[Source data]
****************

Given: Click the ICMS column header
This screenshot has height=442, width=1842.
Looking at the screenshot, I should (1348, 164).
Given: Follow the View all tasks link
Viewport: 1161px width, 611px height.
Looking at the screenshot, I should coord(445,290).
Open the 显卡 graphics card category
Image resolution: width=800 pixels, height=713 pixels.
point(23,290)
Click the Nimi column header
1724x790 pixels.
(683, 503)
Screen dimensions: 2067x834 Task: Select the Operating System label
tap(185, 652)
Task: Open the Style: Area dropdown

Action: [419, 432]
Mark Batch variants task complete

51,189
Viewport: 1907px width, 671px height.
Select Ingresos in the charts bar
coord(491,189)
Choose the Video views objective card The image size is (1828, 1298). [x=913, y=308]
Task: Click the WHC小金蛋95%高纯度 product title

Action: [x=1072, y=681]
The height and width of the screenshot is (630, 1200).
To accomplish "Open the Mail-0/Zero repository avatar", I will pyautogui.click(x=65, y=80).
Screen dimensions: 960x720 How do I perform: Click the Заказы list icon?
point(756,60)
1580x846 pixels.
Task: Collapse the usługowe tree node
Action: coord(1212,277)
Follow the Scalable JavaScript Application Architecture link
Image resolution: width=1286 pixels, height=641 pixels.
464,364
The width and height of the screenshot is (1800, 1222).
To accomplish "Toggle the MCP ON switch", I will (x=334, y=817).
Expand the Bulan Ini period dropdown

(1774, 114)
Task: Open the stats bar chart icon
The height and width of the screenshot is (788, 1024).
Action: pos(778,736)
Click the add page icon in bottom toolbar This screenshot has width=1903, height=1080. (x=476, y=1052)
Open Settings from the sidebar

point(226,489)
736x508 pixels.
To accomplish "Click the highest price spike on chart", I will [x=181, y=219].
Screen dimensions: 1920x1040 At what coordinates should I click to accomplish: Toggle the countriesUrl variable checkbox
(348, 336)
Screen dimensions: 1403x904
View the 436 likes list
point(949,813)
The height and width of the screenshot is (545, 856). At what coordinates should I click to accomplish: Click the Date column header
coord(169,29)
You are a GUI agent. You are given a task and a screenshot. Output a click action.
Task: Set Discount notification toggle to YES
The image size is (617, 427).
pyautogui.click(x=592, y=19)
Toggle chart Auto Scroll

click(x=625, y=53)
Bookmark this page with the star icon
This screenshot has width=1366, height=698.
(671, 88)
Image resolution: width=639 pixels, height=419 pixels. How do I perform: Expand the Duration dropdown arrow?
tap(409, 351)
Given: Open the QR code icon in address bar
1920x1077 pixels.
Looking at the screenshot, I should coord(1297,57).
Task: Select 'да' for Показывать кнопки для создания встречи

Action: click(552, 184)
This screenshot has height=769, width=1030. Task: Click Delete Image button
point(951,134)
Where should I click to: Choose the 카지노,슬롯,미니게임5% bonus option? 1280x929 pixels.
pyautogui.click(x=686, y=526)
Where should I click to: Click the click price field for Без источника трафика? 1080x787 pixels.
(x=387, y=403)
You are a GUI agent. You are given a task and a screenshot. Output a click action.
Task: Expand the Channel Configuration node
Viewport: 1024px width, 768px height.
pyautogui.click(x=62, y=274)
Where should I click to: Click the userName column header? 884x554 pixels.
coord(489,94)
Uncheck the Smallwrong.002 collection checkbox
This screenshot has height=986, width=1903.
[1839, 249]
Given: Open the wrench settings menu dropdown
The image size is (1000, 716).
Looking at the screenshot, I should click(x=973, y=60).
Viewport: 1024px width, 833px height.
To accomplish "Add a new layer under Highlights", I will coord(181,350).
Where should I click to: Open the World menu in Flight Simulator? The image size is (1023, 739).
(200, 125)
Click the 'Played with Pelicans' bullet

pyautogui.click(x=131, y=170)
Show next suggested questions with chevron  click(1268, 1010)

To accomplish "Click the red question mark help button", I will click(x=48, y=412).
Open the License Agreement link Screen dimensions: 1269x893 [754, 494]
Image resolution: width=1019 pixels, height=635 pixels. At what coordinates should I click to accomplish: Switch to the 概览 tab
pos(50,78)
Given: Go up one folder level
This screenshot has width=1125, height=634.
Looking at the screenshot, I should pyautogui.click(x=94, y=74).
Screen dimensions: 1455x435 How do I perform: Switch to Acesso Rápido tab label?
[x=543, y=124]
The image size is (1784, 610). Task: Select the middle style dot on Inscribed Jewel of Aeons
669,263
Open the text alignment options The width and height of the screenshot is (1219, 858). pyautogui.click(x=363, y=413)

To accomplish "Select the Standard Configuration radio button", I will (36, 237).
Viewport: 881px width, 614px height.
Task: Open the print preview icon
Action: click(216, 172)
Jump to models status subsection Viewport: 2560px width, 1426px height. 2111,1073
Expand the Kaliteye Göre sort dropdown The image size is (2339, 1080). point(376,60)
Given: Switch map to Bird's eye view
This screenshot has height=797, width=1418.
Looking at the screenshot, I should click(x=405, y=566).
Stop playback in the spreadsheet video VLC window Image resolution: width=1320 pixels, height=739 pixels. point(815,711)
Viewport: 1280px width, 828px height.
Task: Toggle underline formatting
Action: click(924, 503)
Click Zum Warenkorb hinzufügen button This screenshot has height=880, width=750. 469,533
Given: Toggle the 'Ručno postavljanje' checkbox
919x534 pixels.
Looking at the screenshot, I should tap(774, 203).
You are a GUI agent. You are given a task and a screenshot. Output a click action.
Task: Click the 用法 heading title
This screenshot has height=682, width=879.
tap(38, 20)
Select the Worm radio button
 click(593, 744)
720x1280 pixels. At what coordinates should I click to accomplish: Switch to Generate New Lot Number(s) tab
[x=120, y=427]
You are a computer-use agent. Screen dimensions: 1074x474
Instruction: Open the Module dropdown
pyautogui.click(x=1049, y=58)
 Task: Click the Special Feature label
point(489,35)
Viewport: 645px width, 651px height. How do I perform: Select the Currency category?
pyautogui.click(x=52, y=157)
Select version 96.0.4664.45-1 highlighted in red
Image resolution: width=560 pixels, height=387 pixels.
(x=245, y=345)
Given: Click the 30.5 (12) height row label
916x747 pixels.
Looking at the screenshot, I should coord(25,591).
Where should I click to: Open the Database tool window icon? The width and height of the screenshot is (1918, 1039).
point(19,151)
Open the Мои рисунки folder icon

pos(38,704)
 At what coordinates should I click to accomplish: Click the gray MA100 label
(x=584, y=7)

****************

**WHAT IS REQUIRED**:
Set down the entries above again, word for word.

**YOUR RESPONSE**:
Given: Click the ICMS column header
This screenshot has height=442, width=1842.
Looking at the screenshot, I should (1348, 164).
Given: Follow the View all tasks link
Viewport: 1161px width, 611px height.
Looking at the screenshot, I should coord(445,290).
Open the 显卡 graphics card category
Image resolution: width=800 pixels, height=713 pixels.
point(23,290)
Click the Nimi column header
1724x790 pixels.
(683, 503)
Screen dimensions: 2067x834 Task: Select the Operating System label
tap(185, 652)
Task: Open the Style: Area dropdown

Action: [419, 432]
Mark Batch variants task complete

51,189
Viewport: 1907px width, 671px height.
Select Ingresos in the charts bar
coord(491,189)
Choose the Video views objective card The image size is (1828, 1298). [x=913, y=308]
Task: Click the WHC小金蛋95%高纯度 product title

Action: [x=1072, y=681]
The height and width of the screenshot is (630, 1200).
To accomplish "Open the Mail-0/Zero repository avatar", I will pyautogui.click(x=65, y=80).
Screen dimensions: 960x720 How do I perform: Click the Заказы list icon?
point(756,60)
1580x846 pixels.
Task: Collapse the usługowe tree node
Action: coord(1212,277)
Follow the Scalable JavaScript Application Architecture link
Image resolution: width=1286 pixels, height=641 pixels.
464,364
The width and height of the screenshot is (1800, 1222).
To accomplish "Toggle the MCP ON switch", I will (x=334, y=817).
Expand the Bulan Ini period dropdown

(1774, 114)
Task: Open the stats bar chart icon
The height and width of the screenshot is (788, 1024).
Action: pos(778,736)
Click the add page icon in bottom toolbar This screenshot has width=1903, height=1080. (x=476, y=1052)
Open Settings from the sidebar

point(226,489)
736x508 pixels.
To accomplish "Click the highest price spike on chart", I will [x=181, y=219].
Screen dimensions: 1920x1040 At what coordinates should I click to accomplish: Toggle the countriesUrl variable checkbox
(348, 336)
Screen dimensions: 1403x904
View the 436 likes list
point(949,813)
The height and width of the screenshot is (545, 856). At what coordinates should I click to accomplish: Click the Date column header
coord(169,29)
You are a GUI agent. You are given a task and a screenshot. Output a click action.
Task: Set Discount notification toggle to YES
The image size is (617, 427).
pyautogui.click(x=592, y=19)
Toggle chart Auto Scroll

click(x=625, y=53)
Bookmark this page with the star icon
This screenshot has width=1366, height=698.
(671, 88)
Image resolution: width=639 pixels, height=419 pixels. How do I perform: Expand the Duration dropdown arrow?
tap(409, 351)
Given: Open the QR code icon in address bar
1920x1077 pixels.
Looking at the screenshot, I should coord(1297,57).
Task: Select 'да' for Показывать кнопки для создания встречи

Action: click(552, 184)
This screenshot has height=769, width=1030. Task: Click Delete Image button
point(951,134)
Where should I click to: Choose the 카지노,슬롯,미니게임5% bonus option? 1280x929 pixels.
pyautogui.click(x=686, y=526)
Where should I click to: Click the click price field for Без источника трафика? 1080x787 pixels.
(x=387, y=403)
You are a GUI agent. You are given a task and a screenshot. Output a click action.
Task: Expand the Channel Configuration node
Viewport: 1024px width, 768px height.
pyautogui.click(x=62, y=274)
Where should I click to: Click the userName column header? 884x554 pixels.
coord(489,94)
Uncheck the Smallwrong.002 collection checkbox
This screenshot has height=986, width=1903.
[1839, 249]
Given: Open the wrench settings menu dropdown
The image size is (1000, 716).
Looking at the screenshot, I should click(x=973, y=60).
Viewport: 1024px width, 833px height.
To accomplish "Add a new layer under Highlights", I will coord(181,350).
Where should I click to: Open the World menu in Flight Simulator? The image size is (1023, 739).
(200, 125)
Click the 'Played with Pelicans' bullet

pyautogui.click(x=131, y=170)
Show next suggested questions with chevron  click(1268, 1010)

To accomplish "Click the red question mark help button", I will click(x=48, y=412).
Open the License Agreement link Screen dimensions: 1269x893 [754, 494]
Image resolution: width=1019 pixels, height=635 pixels. At what coordinates should I click to accomplish: Switch to the 概览 tab
pos(50,78)
Given: Go up one folder level
This screenshot has width=1125, height=634.
Looking at the screenshot, I should pyautogui.click(x=94, y=74).
Screen dimensions: 1455x435 How do I perform: Switch to Acesso Rápido tab label?
[x=543, y=124]
The image size is (1784, 610). Task: Select the middle style dot on Inscribed Jewel of Aeons
669,263
Open the text alignment options The width and height of the screenshot is (1219, 858). pyautogui.click(x=363, y=413)

To accomplish "Select the Standard Configuration radio button", I will (36, 237).
Viewport: 881px width, 614px height.
Task: Open the print preview icon
Action: click(216, 172)
Jump to models status subsection Viewport: 2560px width, 1426px height. 2111,1073
Expand the Kaliteye Göre sort dropdown The image size is (2339, 1080). point(376,60)
Given: Switch map to Bird's eye view
This screenshot has height=797, width=1418.
Looking at the screenshot, I should click(x=405, y=566).
Stop playback in the spreadsheet video VLC window Image resolution: width=1320 pixels, height=739 pixels. point(815,711)
Viewport: 1280px width, 828px height.
Task: Toggle underline formatting
Action: click(924, 503)
Click Zum Warenkorb hinzufügen button This screenshot has height=880, width=750. 469,533
Given: Toggle the 'Ručno postavljanje' checkbox
919x534 pixels.
Looking at the screenshot, I should tap(774, 203).
You are a GUI agent. You are given a task and a screenshot. Output a click action.
Task: Click the 用法 heading title
This screenshot has height=682, width=879.
tap(38, 20)
Select the Worm radio button
 click(593, 744)
720x1280 pixels. At what coordinates should I click to accomplish: Switch to Generate New Lot Number(s) tab
[x=120, y=427]
You are a computer-use agent. Screen dimensions: 1074x474
Instruction: Open the Module dropdown
pyautogui.click(x=1049, y=58)
 Task: Click the Special Feature label
point(489,35)
Viewport: 645px width, 651px height. How do I perform: Select the Currency category?
pyautogui.click(x=52, y=157)
Select version 96.0.4664.45-1 highlighted in red
Image resolution: width=560 pixels, height=387 pixels.
(x=245, y=345)
Given: Click the 30.5 (12) height row label
916x747 pixels.
Looking at the screenshot, I should coord(25,591).
Where should I click to: Open the Database tool window icon? The width and height of the screenshot is (1918, 1039).
point(19,151)
Open the Мои рисунки folder icon

pos(38,704)
 At what coordinates should I click to accomplish: Click the gray MA100 label
(x=584, y=7)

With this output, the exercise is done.